-- Do this --
Reproduce all of the data below verbatim, line for line, omitting the pictures.

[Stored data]
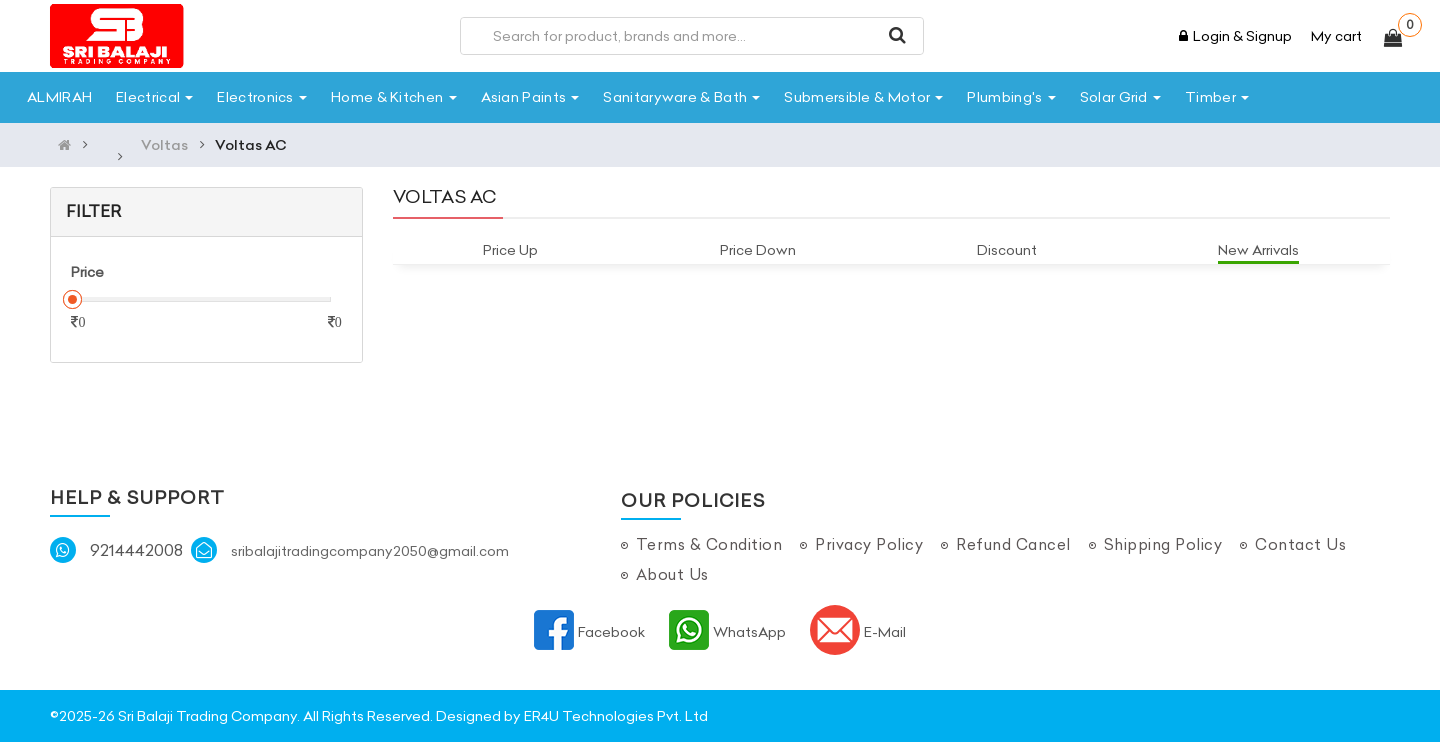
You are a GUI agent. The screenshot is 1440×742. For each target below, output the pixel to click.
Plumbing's (1011, 97)
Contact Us (1300, 544)
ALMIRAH (59, 97)
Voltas (164, 145)
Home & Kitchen (394, 97)
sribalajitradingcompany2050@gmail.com (370, 551)
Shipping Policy (1163, 544)
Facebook (589, 631)
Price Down (758, 250)
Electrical (154, 97)
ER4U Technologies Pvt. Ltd (616, 716)
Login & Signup (1235, 36)
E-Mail (858, 631)
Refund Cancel (1013, 544)
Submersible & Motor (863, 97)
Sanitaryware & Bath (681, 97)
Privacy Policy (869, 544)
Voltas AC (251, 145)
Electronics (262, 97)
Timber (1217, 97)
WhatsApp (727, 631)
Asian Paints (530, 97)
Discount (1007, 250)
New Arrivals (1258, 250)
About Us (672, 574)
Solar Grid (1120, 97)
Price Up (510, 250)
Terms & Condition (709, 544)
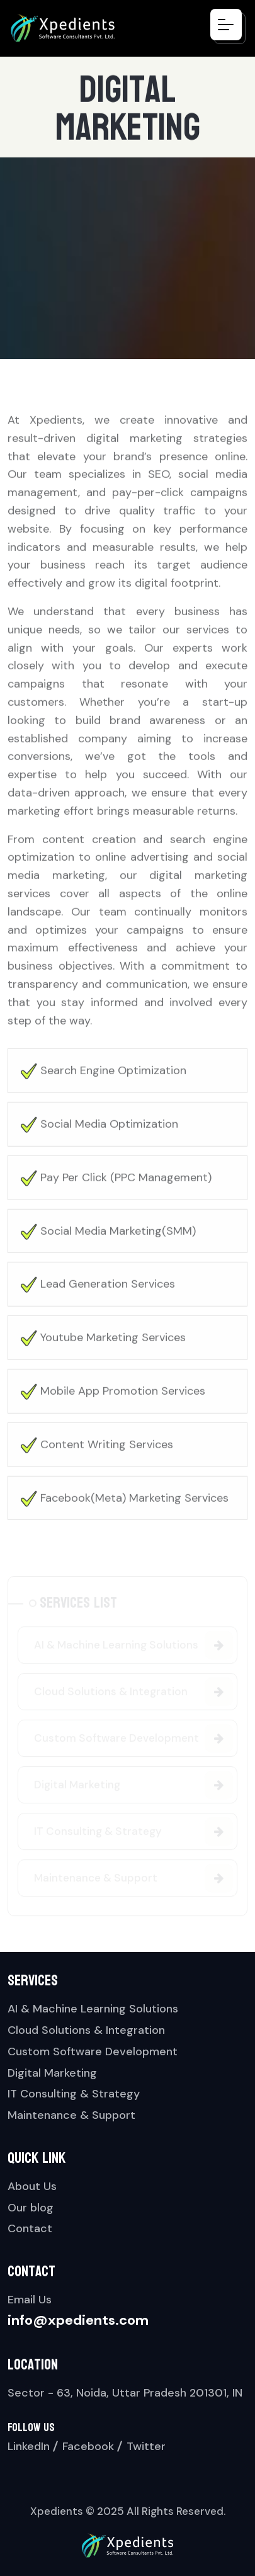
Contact (30, 2228)
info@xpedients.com (78, 2320)
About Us (32, 2186)
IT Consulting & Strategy (74, 2093)
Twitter (146, 2446)
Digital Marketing (52, 2072)
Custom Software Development (93, 2051)
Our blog (31, 2207)
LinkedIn (29, 2446)
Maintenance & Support (71, 2115)
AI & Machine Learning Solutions (93, 2008)
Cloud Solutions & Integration (86, 2030)
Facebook (88, 2446)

-- Output of the exercise --
You are a GUI agent. The screenshot is 1440×742. For each target below, output the pixel to click.
Plumbing's (1011, 97)
Contact Us (1300, 544)
ALMIRAH (59, 97)
Voltas (164, 145)
Home & Kitchen (394, 97)
sribalajitradingcompany2050@gmail.com (370, 551)
Shipping Policy (1163, 544)
Facebook (589, 631)
Price Down (758, 250)
Electrical (154, 97)
ER4U Technologies Pvt. Ltd (616, 716)
Login & Signup (1235, 36)
E-Mail (858, 631)
Refund Cancel (1013, 544)
Submersible & Motor (863, 97)
Sanitaryware & Bath (681, 97)
Privacy Policy (869, 544)
Voltas AC (251, 145)
Electronics (262, 97)
Timber (1217, 97)
WhatsApp (727, 631)
Asian Paints (530, 97)
Discount (1007, 250)
New Arrivals (1258, 250)
About Us (672, 574)
Solar Grid (1120, 97)
Price Up (510, 250)
Terms & Condition (709, 544)
Contact (30, 2228)
info@xpedients.com (78, 2320)
About Us (32, 2186)
IT Consulting & Strategy (74, 2093)
Twitter (146, 2446)
Digital Marketing (52, 2072)
Custom Software Development (93, 2051)
Our blog (31, 2207)
LinkedIn (29, 2446)
Maintenance & Support (71, 2115)
AI & Machine Learning Solutions (93, 2008)
Cloud Solutions & Integration (86, 2030)
Facebook (88, 2446)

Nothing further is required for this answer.